Now, even though Baltrus wore a uniform and worked a regular shift, she was the county’s unofficial computer expert. Nobody in the department but Perlmutter knew her back story. That was part of the deal when she applied for the job.

“You got something?” he asked her.

Veronique Baltrus smiled. She had a nice smile. Perlmutter’s “thing” for her was different than the rest of the guys’. It was not built simply on lust. Veronique Baltrus was the first woman to make him feel something since Marion ’s death. He wouldn’t take it anywhere. It would be unprofessional. It would be unethical. And truth be told, Veronique was waaaaay out of his league.

She gestured down the corridor toward Charlaine Swain. “We might have to thank her.”

“How so?”

“Al Singer.”

That, Sykes had told Charlaine, was the name Eric Wu used when he pretended to be making a delivery. When Charlaine asked who Al Singer was, Sykes jolted a little and denied knowing any Mr. Singer. He said he opened the door anyway out of curiosity. Perlmutter said, “I thought Al Singer was a fake name.”

“Yes and no,” Baltrus said. “I went through Mr. Sykes’s computer pretty thoroughly. He’d signed up for an online dating service and had been corresponding fairly regularly with a man named Al Singer.”
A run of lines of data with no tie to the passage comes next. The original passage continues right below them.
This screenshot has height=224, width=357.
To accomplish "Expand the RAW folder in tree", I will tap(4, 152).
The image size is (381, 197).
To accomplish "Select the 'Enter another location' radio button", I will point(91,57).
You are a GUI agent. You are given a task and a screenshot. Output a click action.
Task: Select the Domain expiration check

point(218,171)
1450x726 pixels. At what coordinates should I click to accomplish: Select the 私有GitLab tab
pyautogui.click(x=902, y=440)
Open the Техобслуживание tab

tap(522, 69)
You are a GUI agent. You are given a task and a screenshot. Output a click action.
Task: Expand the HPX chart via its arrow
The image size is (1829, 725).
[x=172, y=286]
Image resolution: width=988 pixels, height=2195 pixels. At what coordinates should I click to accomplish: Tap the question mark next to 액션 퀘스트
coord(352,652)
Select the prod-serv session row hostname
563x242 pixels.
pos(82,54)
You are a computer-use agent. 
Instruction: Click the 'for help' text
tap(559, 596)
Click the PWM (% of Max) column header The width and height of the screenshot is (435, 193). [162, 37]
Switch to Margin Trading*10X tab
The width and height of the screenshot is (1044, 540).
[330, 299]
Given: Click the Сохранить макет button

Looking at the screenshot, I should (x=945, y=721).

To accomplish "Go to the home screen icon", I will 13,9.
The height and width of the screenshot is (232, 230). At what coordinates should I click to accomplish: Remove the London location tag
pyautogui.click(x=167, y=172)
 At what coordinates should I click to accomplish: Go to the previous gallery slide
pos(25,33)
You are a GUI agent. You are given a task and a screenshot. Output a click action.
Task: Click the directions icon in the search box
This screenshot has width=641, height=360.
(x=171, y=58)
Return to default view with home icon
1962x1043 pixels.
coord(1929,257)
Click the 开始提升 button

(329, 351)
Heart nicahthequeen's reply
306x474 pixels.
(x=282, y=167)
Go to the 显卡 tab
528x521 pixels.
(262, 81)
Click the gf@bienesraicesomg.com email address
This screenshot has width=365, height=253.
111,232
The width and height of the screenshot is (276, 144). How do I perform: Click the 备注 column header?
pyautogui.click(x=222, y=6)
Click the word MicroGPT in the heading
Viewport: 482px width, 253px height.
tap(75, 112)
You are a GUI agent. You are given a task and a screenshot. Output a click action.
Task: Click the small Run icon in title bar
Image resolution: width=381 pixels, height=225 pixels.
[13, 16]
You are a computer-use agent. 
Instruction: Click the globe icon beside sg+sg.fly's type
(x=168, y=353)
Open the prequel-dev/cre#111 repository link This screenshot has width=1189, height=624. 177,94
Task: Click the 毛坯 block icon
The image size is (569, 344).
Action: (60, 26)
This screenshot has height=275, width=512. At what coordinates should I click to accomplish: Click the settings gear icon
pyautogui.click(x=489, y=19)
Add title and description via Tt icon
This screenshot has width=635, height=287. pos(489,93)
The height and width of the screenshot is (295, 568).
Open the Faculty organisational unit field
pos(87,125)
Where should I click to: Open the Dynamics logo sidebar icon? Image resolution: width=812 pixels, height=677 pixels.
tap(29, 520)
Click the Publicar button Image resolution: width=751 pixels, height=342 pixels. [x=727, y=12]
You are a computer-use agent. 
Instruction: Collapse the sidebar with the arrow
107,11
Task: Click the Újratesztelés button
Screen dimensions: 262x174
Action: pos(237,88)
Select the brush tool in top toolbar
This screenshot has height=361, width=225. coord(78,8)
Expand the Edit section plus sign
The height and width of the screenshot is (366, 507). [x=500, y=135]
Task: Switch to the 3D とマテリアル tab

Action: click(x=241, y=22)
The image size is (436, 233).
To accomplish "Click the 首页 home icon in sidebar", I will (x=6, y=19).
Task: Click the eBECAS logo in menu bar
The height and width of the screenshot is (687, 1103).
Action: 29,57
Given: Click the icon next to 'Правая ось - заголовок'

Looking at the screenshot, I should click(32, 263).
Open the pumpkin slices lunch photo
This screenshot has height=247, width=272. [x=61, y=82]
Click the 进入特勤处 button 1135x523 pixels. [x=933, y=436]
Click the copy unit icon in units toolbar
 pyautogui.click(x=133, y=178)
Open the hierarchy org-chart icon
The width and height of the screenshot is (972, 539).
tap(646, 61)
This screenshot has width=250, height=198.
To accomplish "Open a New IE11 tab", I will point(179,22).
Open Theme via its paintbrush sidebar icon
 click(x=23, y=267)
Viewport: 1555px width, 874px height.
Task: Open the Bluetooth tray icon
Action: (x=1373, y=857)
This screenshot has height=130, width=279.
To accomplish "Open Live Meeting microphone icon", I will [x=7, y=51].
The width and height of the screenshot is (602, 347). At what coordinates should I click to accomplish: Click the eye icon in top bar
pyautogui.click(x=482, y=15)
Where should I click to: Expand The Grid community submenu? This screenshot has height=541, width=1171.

Perlmutter made a face. “A gay dating service?”

“Bisexual, actually. That a problem?”

“No. So Al Singer was, what, his online lover?”

“Al Singer doesn’t exist. It was an alias.”

“Isn’t that common online, especially at a gay dating service? Using an alias?”

“It is,” Baltrus agreed. “But here’s my point. Your Mr. Wu pretended to make a delivery. He used that name, Singer. How would Wu know about Al Singer unless…?”

“You saying Eric Wu is Al Singer?”

Baltrus nodded, rested her hands on her hips. “That would be my guess, sure. Here’s what I think: Wu goes online. He uses the name Al Singer. He meets some people – potential victims – that way. In this case, he meets Freddy Sykes. He breaks into his home and assaults him. My guess is, he would have eventually killed Sykes.”